Madness & Freedom
MADNESS
Passani returns repeatedly in his career to the subject of madness, madmen and mad women. Yet madness is not depicted as “self-destruction” but, paradoxically, as a desirable state of freedom unbounded by social norms. It is depicted not as a shameful condition but one of defiance towards conventional society.
Passani’s madmen and mad women are for the most part good-natured figures, living in a dimension of freedom where there is no judgment or condemnation.
Disjointed figures that drag behind the weariness of living, capable of laughing at those who are bound by static convention. The mad men and women have no inhibitions and live their parallel lives with the abandon of people who have nothing to prove; observing their surroundings from the strangest positions and seeming to laugh at every aspect related to the rules. Those charged with controlling, guarding, institutionalizing the mad take on the form of torturer, bad subjects, instilling in the observer a desire to defend and protect these individuals capable of living outside the rules.

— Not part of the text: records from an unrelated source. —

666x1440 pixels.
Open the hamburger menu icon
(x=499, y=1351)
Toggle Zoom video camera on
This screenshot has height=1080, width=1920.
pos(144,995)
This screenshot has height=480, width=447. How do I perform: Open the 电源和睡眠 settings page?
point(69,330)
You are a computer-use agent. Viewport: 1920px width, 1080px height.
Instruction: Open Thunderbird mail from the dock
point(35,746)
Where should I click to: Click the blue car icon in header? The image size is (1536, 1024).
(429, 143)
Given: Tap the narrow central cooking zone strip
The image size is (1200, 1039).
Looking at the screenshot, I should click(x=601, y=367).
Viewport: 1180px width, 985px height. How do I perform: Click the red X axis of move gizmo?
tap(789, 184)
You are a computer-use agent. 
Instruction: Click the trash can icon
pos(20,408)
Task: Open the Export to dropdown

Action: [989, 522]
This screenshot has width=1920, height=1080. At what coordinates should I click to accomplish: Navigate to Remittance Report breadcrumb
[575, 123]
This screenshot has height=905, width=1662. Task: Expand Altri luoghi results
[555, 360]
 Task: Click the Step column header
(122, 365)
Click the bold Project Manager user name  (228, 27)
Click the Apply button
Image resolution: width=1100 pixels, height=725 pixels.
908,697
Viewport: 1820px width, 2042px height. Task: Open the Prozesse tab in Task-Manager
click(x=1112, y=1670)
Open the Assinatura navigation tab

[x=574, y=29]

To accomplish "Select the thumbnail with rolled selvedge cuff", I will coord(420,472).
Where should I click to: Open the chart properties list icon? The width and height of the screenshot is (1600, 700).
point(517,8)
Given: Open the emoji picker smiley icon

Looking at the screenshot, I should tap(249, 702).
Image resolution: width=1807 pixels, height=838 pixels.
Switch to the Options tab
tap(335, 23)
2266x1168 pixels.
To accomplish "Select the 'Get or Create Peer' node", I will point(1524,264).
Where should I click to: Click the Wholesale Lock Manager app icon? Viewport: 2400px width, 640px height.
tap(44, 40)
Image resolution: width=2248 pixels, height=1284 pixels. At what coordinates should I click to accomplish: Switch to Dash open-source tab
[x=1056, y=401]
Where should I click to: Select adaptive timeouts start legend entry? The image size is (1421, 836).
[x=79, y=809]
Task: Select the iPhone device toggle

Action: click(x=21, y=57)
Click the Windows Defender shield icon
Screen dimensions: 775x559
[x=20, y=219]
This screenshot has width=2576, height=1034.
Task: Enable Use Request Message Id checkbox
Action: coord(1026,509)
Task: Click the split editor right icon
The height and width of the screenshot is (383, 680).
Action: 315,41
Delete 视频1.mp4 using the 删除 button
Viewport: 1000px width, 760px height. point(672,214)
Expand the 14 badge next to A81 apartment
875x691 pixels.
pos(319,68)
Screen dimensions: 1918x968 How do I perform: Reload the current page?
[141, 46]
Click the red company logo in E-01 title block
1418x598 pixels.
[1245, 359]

Madness makes any action possible and Passani manages this multitude of characters as if it were its own decomposition. The artist is on their side, he knows how to perceive every single emotion and live their life as if it were his own. He exhibits no pity or commiseration, but a sincere feeling of complicity. The madman is the artist himself and the guard corresponds to the individual prohibitions that life imposes on each of us.